Today’s waves: elephantjournal.com was down. The experience of having one’s site down is something unfamiliar for most of us who deal in physical things. It’s a sudden experience of a modest, limited, but cold and toxic death.
The gains of a month, evaporating in hours. My friend and webby Colin saved us, heroically sacrificing most of his Friday night out at a Holiday Party to get our site back up (he’s in the UK, eight-or-so hours ahead).
I’m the founder of Elephant. Having your site down is like being out of business, like having your product recalled, like having your house burn down—only not nearly so permanent. I know, rationally, it’ll come back.
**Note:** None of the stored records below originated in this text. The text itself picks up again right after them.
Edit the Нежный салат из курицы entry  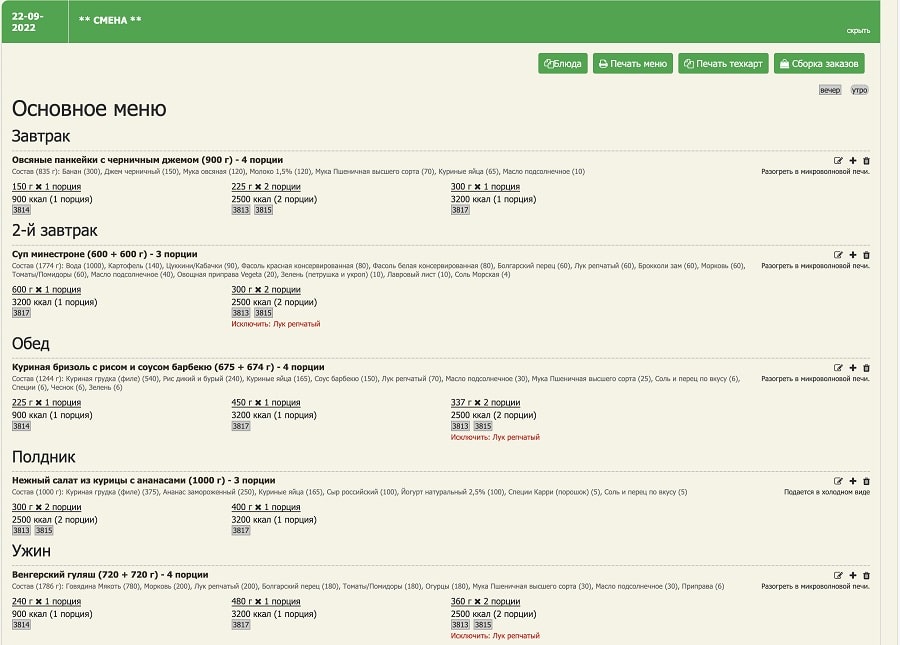pyautogui.click(x=838, y=481)
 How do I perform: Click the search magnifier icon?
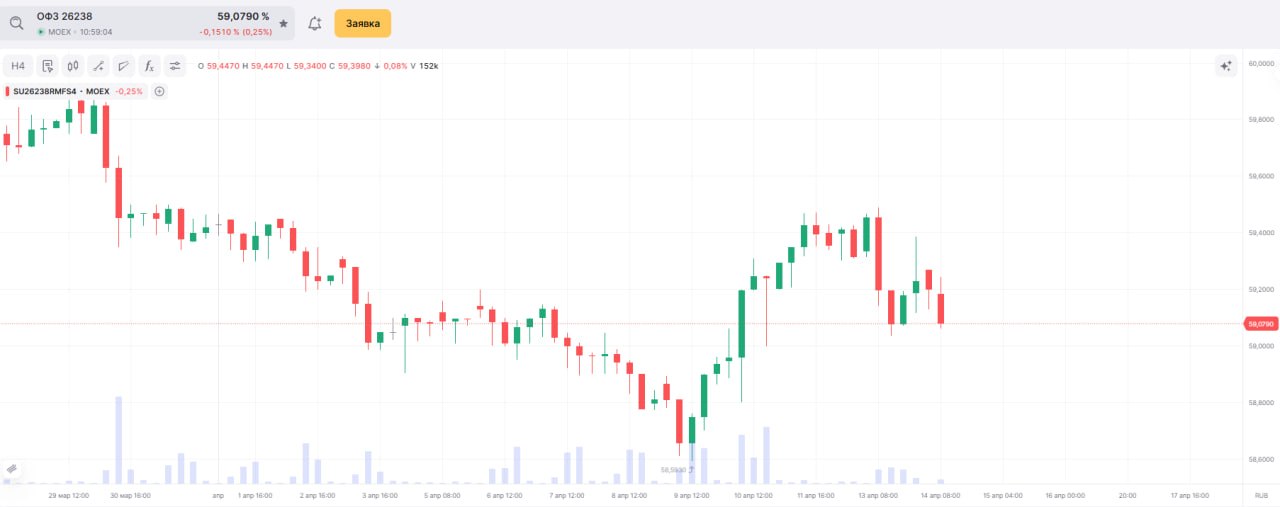pos(16,23)
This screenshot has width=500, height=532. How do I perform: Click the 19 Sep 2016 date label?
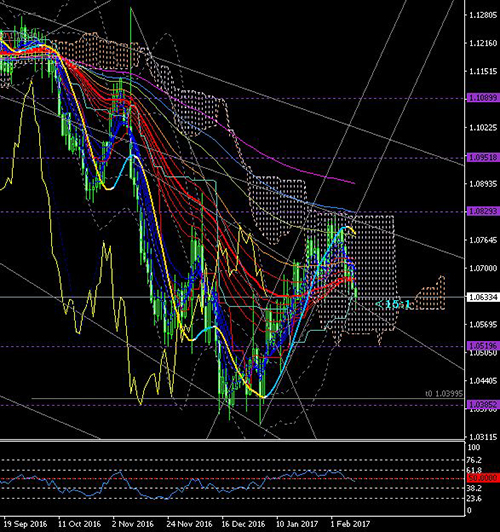pyautogui.click(x=26, y=524)
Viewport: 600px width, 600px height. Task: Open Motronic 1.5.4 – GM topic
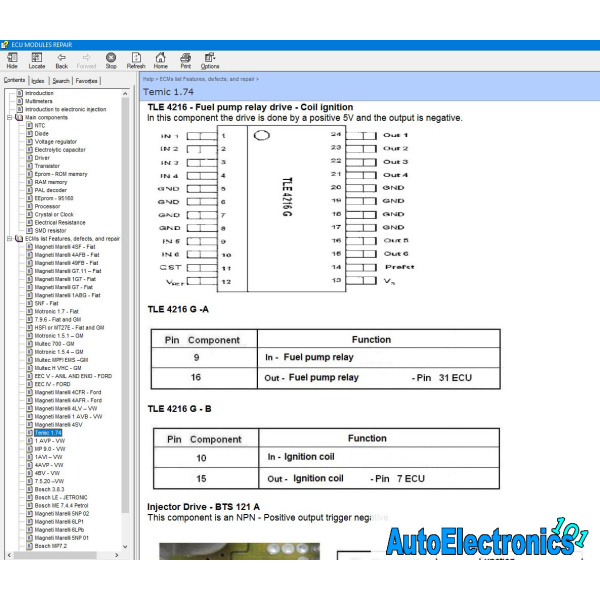click(x=60, y=351)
The rational side of me asked for help and asked you, our readers to find us on Tumblr and Pinterest and Twitter and Facebook…but still, our reader count—the way we know we’re one of the bigger web sites in the United States, bigger than your favorite personal blog by a factor of 10 or 100 or 1000 or 10,000—was imploding by the minute. Folks from all over the world were coming to our site to find…nothing. And, leave.
So the rational side of me did what I could—emails, tweets, reaching out, phoning our service provider twice, texting, keeping the ball rolling and folks connecting.
The irrational side of me, however, just committed emotional seppeku again and again. At hour four, I tried to take a bath and read Raise the Bar, a re-inspiring book by one of the few non-sell outs in my world. But the water came out too cool.
So, shivering, 2:30, the day nearly gone, I biked to the climbing gym, feeling dead inside, weak, tired, sad, defeated, dark. Depression.
My life’s daily schedule fills up fast, sometimes, and I get claustrophobic, and moody, and I don’t have time to eat, and I’m late because every meeting runs late, and yet I get the blame, and I don’t have time to exercise, or shop for groceries, or walk Red enough, and then…
…I just collapse at the end of the day.
Sound familiar, anyone? And I don’t even have children to care for in that mix, yet.
Our days require some space in them, some movement—just as our mind does.
So when you’re busy, speedy, grumpy, hopped-up, or wiped out…remember to give your mind space, and your heart space.